Arqueólogos localizam estátua de faraó do Egito no Êxodo

BATANEWS/REDAçãO


Foto: Divulgação

Uma estátua gigantesca atribuída ao faraó Ramsés II foi descoberta por arqueólogos no sítio arqueológico de Tel Faraoun, na província de Sharqia, no Delta Oriental do Egito. A descoberta foi anunciada em 22 de abril pelo Ministério do Turismo e Antiguidades do Egito e pelo Conselho Supremo de Antiguidades.

Segundo as autoridades, a estátua está incompleta e perdeu a parte inferior, incluindo pernas e base. Ainda assim, os pesquisadores estimam que a peça pese entre cinco e seis toneladas e tenha aproximadamente 2,1 metros de altura. Apesar do estado considerado delicado, especialistas afirmam que os fragmentos preservam importantes características artísticas e históricas.

O secretário-geral do Conselho Supremo de Antiguidades, Hisham Lithi, declarou que a descoberta representa uma importante evidência das atividades religiosas e reais no Delta oriental do Egito Antigo. Ele também destacou que a descoberta reforça a prática egípcia de transportar estátuas reais entre diferentes cidades e complexos religiosos.

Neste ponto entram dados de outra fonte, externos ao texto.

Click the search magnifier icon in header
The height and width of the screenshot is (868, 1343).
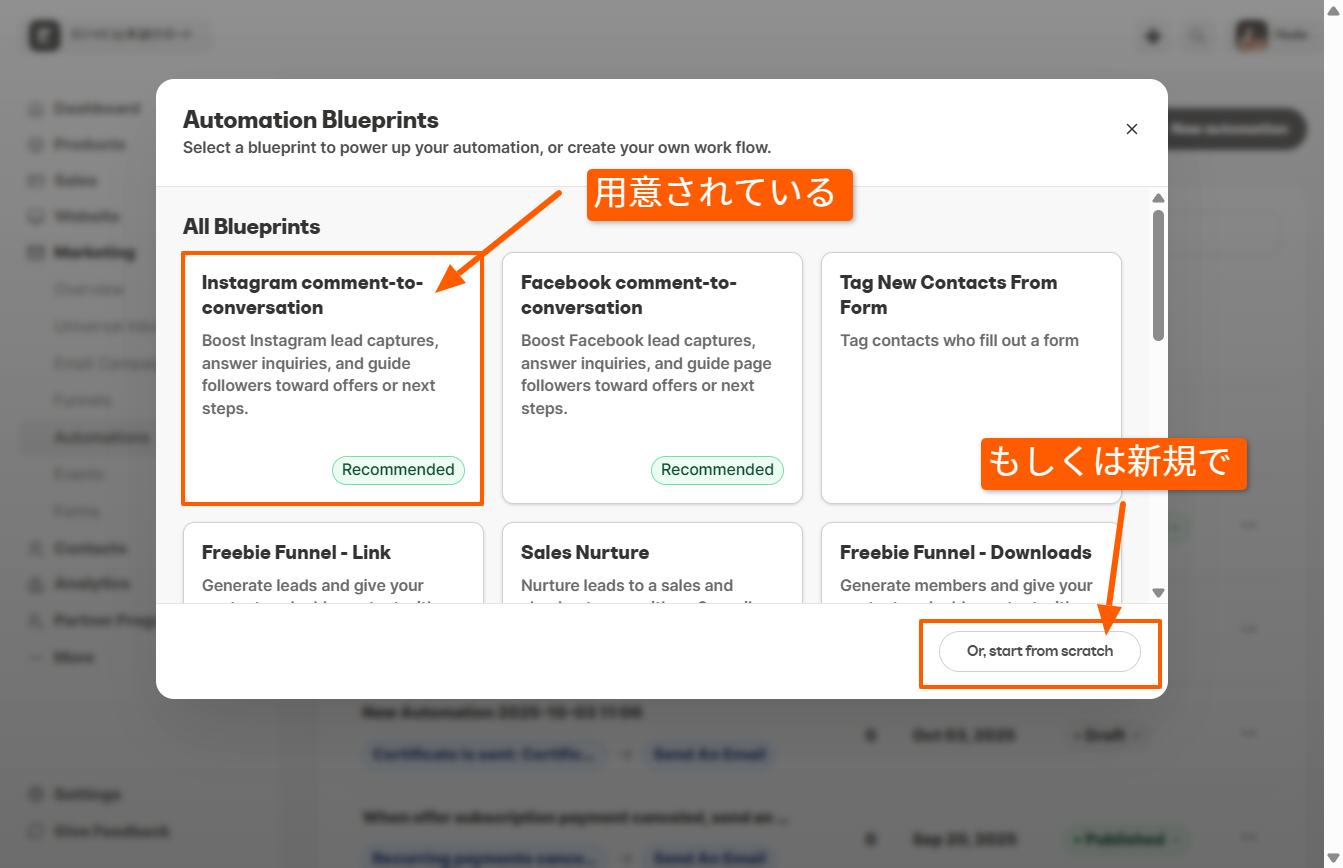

Já Mohamed Abdel-Badii, chefe do setor arqueológico egípcio do conselho, afirmou que estudos preliminares indicam que a estátua não foi originalmente produzida em Tel Faraoun. Pesquisadores acreditam que ela tenha sido confeccionada em Pi-Ramesses, cidade fundada por Ramsés II, e posteriormente transferida para reutilização em um complexo religioso.

Após a descoberta, a estátua foi removida do local e encaminhada ao depósito do museu em San El-Hajar, onde passará por um processo de restauração e preservação.

Ramsés II, que viveu entre 1303 a.C. e 1213 a.C., é considerado um dos faraós mais conhecidos da história egípcia. Ao longo dos anos, ele passou a ser frequentemente associado ao faraó mencionado no livro bíblico de Êxodo, especialmente em produções cinematográficas como Os Dez Mandamentos, O Príncipe do Egito e Êxodo: Deuses e Reis.

No entanto, a Bíblia não identifica nominalmente o faraó confrontado por Moisés durante a saída dos hebreus do Egito. O relato bíblico descreve apenas um governante que se recusou a libertar o povo hebreu escravizado.

Alguns estudiosos apontam Amenófis II como possível faraó do período do Êxodo, embora não exista consenso entre intérpretes bíblicos e historiadores sobre a identificação exata.

Além da estátua atribuída a Ramsés II, arqueólogos egípcios anunciaram recentemente outra descoberta considerada relevante para a história do cristianismo antigo. Escavações no sítio arqueológico de Al-Qalāyā, na província de Beheira, revelaram um complexo monástico com cerca de 1.500 anos.

Segundo o Ministério do Turismo e Antiguidades do Egito, o local inclui uma construção do século V que teria servido como centro de acolhimento para peregrinos cristãos, informou o The Christian Post.

As escavações identificaram 13 cômodos utilizados para diferentes funções, incluindo celas monásticas, áreas de hospedagem, espaços de ensino, cozinha e depósitos. Um grande salão localizado na parte norte do edifício apresenta bancos de pedra decorados com motivos botânicos e teria sido utilizado para receber visitantes e líderes monásticos.

Hisham Lithi afirmou que Al-Qalāyā é considerado o segundo maior centro monástico conhecido da história do monasticismo cristão. Segundo ele, o local ajuda pesquisadores a compreenderem a evolução das primeiras comunidades monásticas cristãs, desde habitações isoladas até estruturas comunitárias voltadas ao acolhimento de visitantes e peregrinos.